◆ REQUIRED ACTION:
If a line below contains "icon", count it. Report the final total and nothing more.

(Dataset entries)
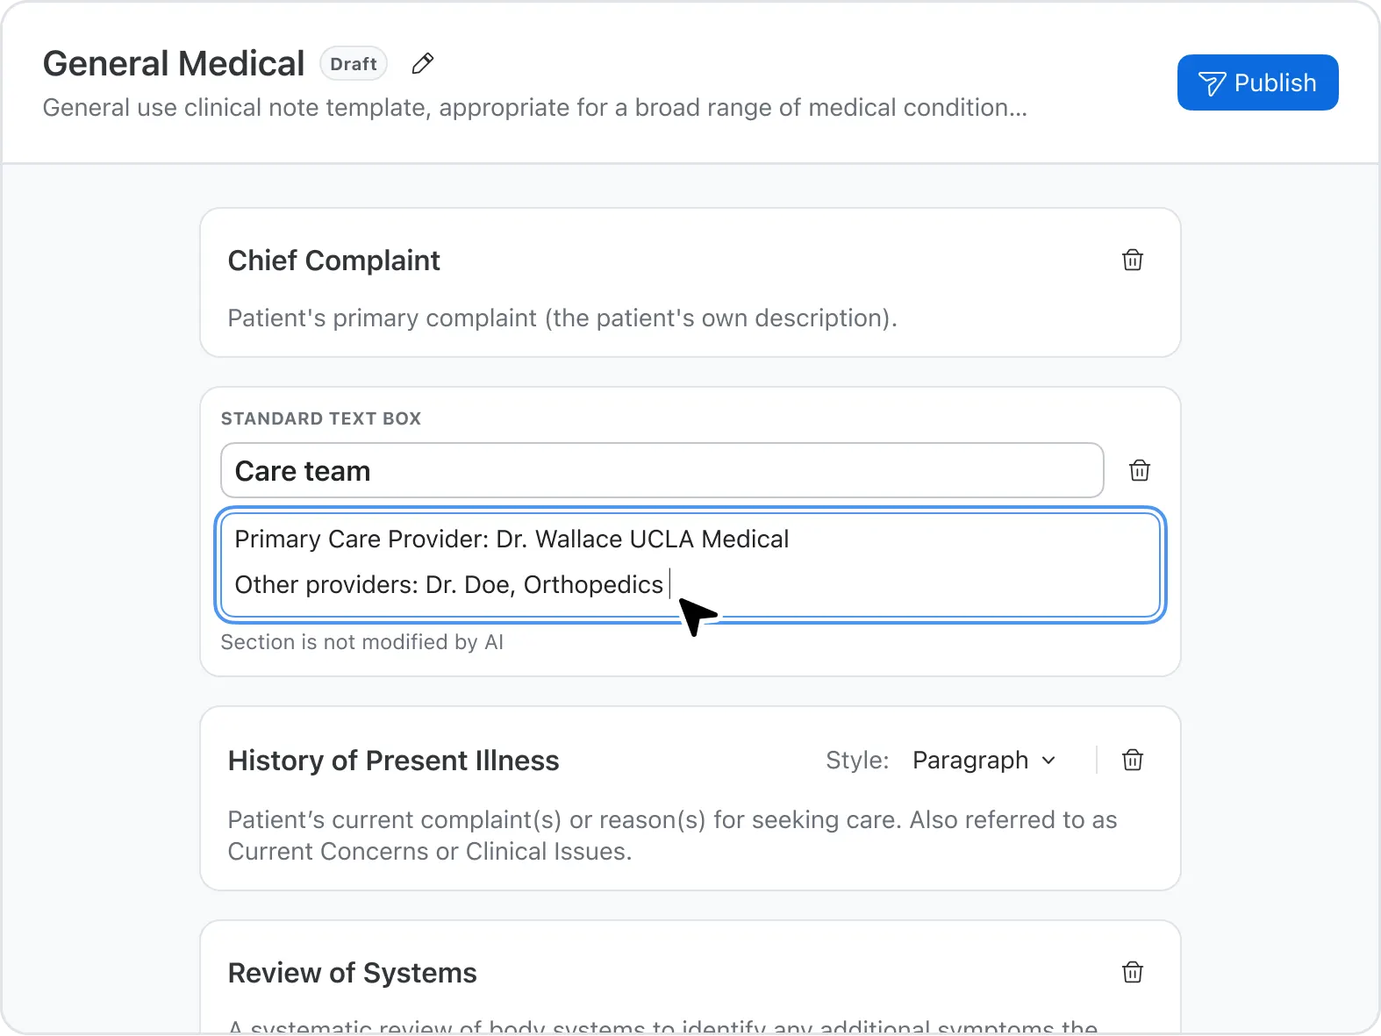Focus the Care team title field
Viewport: 1381px width, 1036px height.
[x=662, y=471]
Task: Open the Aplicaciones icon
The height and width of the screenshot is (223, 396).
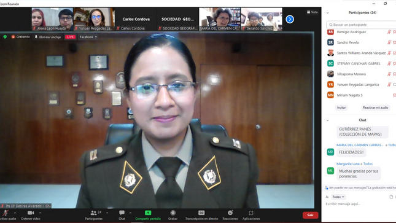Action: point(250,213)
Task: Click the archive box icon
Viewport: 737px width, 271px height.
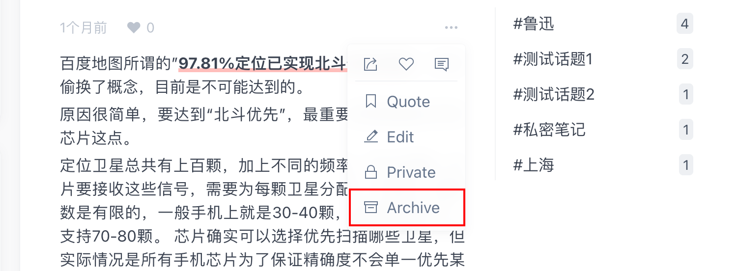Action: tap(371, 208)
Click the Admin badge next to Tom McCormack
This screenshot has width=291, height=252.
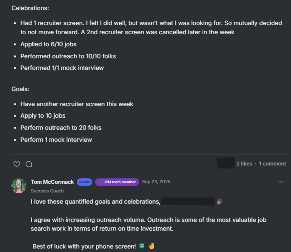[x=84, y=182]
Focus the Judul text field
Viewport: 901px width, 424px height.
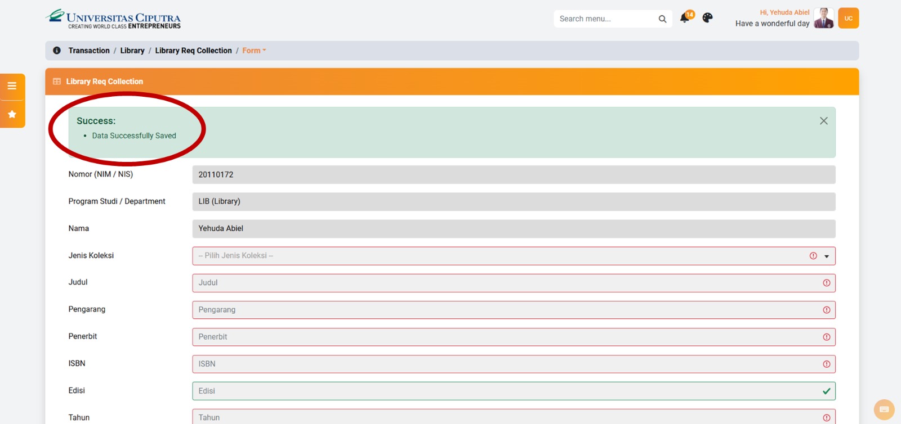(x=507, y=283)
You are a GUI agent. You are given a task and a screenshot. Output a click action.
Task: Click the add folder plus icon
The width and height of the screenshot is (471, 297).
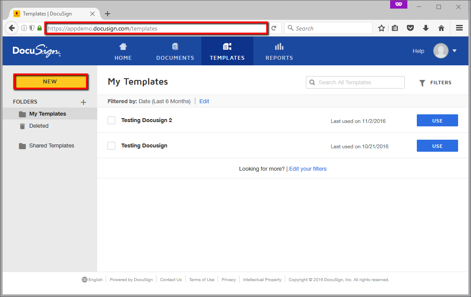coord(83,102)
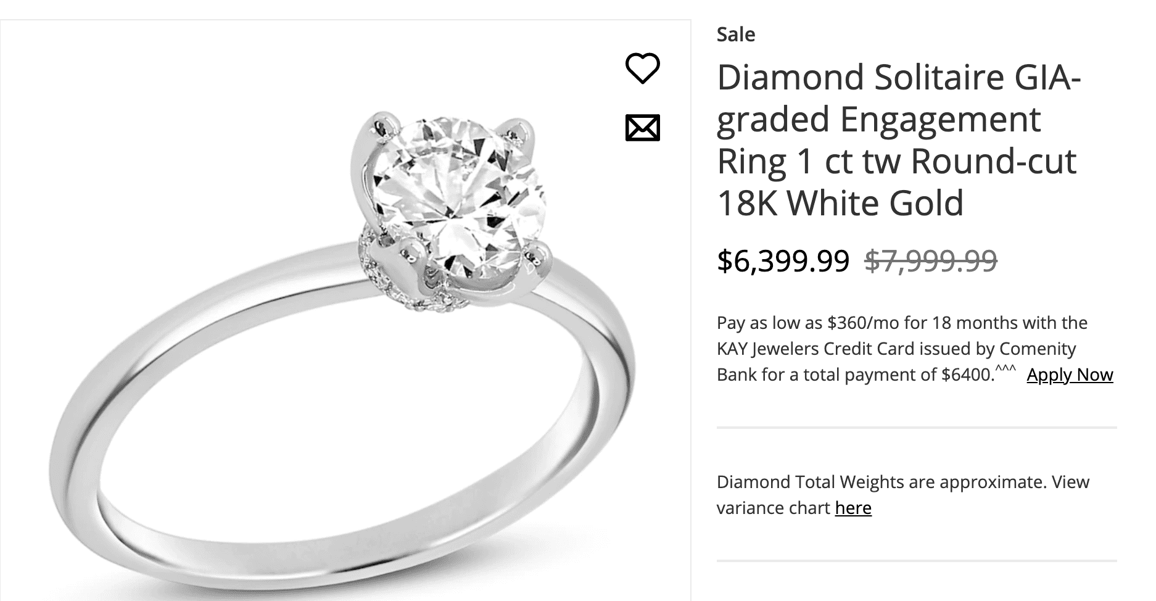Click the 'graded Engagement' title line
The image size is (1156, 601).
pos(878,119)
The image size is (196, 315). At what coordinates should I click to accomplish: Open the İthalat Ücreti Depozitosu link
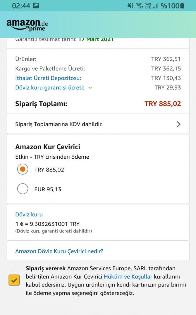[48, 78]
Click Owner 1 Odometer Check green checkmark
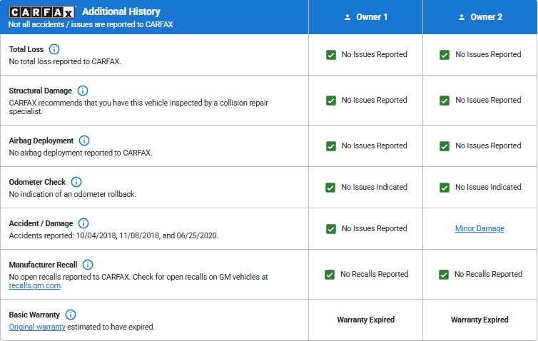Screen dimensions: 538x341 click(330, 188)
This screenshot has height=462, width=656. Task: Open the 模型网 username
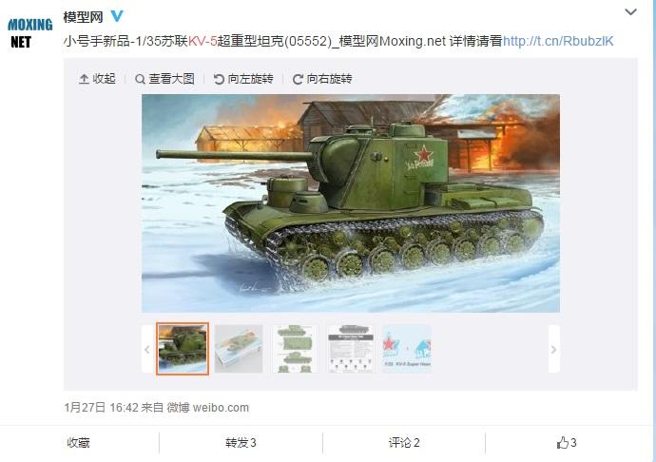(83, 17)
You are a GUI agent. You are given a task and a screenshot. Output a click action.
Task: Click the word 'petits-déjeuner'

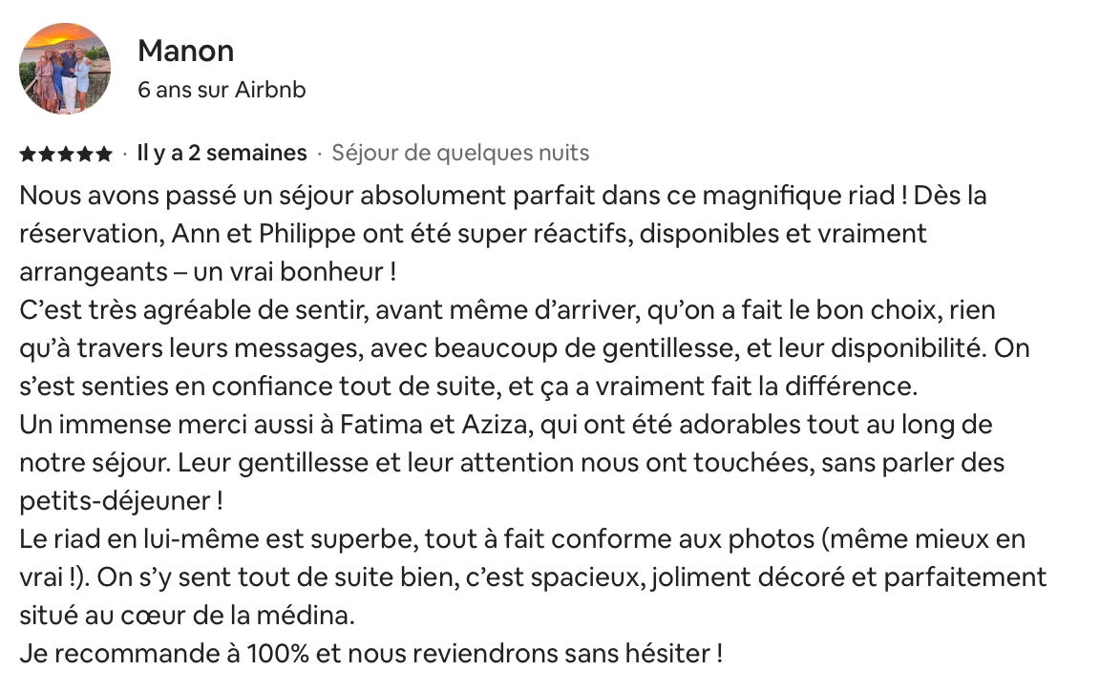point(115,501)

◆ TASK RESULT:
3